Gabriel shared how his grandfather worked many years in the plantation fields of Oahu harvesting pineapples and sugarcane by hand, and later, trained as a welder at Pearl Harbor to repair the many naval ships that were damaged during World War II. His grandfather eventually used his savings to petition and pay for his two brothers, and eventually all five of his children, to immigrate to Hawaii with hopes that they would have the same opportunities he had upon arriving to America.

“The best thing people can do to support the APA community is to be open to learning and immersing themselves in the unique cultures that are now part of American society,” Gabriel explained. He shared about the variety of ways he has appreciated the diverse experiences and cultures of the APA community. “Have you ever been mesmerized by the beat during a live performance of a Tinikling, which is a traditional Filipino folk dance? How about feeling completely stuffed after eating 15 rice cakes for ozoni, a Japanese New Year’s celebration meal? Or listening to your children string a few chords to a song you taught them on the ukulele?
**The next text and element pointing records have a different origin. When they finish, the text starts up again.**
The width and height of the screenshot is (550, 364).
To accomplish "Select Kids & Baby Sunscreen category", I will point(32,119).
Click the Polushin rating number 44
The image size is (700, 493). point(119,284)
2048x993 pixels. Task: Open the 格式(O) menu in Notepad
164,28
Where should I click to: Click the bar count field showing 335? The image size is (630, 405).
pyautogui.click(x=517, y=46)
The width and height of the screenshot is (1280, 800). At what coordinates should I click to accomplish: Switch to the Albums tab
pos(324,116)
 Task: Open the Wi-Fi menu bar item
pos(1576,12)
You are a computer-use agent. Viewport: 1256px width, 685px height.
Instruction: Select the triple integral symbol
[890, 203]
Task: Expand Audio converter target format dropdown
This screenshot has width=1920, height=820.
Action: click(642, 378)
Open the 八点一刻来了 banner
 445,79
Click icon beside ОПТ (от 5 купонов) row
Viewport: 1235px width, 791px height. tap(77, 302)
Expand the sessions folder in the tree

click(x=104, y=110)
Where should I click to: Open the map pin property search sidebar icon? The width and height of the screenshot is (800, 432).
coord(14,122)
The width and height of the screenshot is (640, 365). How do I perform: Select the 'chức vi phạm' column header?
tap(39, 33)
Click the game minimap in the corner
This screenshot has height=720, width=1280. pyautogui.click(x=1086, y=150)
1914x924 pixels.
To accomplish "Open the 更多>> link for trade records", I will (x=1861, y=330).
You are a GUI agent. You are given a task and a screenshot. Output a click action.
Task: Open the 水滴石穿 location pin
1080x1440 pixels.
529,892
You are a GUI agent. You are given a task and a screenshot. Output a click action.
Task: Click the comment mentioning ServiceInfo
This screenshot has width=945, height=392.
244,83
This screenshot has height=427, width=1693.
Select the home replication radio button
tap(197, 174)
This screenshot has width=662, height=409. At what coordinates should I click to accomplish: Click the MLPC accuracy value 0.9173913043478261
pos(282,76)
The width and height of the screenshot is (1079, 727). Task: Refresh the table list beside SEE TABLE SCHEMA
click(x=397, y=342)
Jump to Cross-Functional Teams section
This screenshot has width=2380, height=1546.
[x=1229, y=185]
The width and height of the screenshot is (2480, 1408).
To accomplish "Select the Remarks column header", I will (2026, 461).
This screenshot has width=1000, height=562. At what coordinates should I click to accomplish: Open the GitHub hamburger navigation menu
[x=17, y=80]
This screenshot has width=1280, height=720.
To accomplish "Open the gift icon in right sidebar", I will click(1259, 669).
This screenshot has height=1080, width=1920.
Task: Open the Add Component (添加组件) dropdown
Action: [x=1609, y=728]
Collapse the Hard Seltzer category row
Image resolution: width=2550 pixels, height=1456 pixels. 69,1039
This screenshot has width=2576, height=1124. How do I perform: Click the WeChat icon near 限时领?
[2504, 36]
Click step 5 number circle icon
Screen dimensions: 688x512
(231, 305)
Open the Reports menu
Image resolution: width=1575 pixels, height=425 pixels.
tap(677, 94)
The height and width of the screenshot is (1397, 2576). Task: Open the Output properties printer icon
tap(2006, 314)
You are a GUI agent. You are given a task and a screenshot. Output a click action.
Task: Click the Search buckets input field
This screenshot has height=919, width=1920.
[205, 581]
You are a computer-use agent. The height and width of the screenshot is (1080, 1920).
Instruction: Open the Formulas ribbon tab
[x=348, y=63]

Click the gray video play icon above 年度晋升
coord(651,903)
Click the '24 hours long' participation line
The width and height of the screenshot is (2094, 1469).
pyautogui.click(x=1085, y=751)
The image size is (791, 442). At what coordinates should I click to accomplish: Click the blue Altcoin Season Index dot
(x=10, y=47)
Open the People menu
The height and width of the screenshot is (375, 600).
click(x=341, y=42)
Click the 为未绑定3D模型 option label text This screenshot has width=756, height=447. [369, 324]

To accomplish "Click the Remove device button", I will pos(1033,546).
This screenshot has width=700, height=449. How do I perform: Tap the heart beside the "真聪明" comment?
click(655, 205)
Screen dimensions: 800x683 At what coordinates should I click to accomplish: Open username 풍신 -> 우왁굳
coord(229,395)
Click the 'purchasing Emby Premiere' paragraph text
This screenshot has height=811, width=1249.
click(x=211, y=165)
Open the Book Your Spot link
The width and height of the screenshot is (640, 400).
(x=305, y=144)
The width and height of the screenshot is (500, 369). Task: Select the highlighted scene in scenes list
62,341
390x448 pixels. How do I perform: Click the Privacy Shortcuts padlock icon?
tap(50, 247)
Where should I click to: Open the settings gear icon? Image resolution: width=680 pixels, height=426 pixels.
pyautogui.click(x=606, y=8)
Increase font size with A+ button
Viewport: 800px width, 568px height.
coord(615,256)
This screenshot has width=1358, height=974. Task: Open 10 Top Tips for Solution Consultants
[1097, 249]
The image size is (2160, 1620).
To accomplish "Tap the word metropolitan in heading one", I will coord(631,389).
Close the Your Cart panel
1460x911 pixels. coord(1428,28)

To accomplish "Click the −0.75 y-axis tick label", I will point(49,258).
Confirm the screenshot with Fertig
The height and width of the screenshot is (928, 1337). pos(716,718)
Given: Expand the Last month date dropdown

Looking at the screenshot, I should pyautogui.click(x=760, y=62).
I have been grateful to have experienced all these wonderful things, all brought forth by the APA community.”

Gabriel appreciates the hard work and dedication of his grandfather and father who immigrated to the United States and plant their roots. “I was fortunate to have been born and raised in Hawaii, a State that is rich in APA culture,” he reflected. “It is truly a blessing to have grown up in a place where all cultures are respected, celebrated, and welcomed. ‘Spread da Aloha’ is a common Pidgin English term in used in Hawaii, and I think everyone can spread some Aloha to others as we celebrate Asian Pacific American Heritage Month.”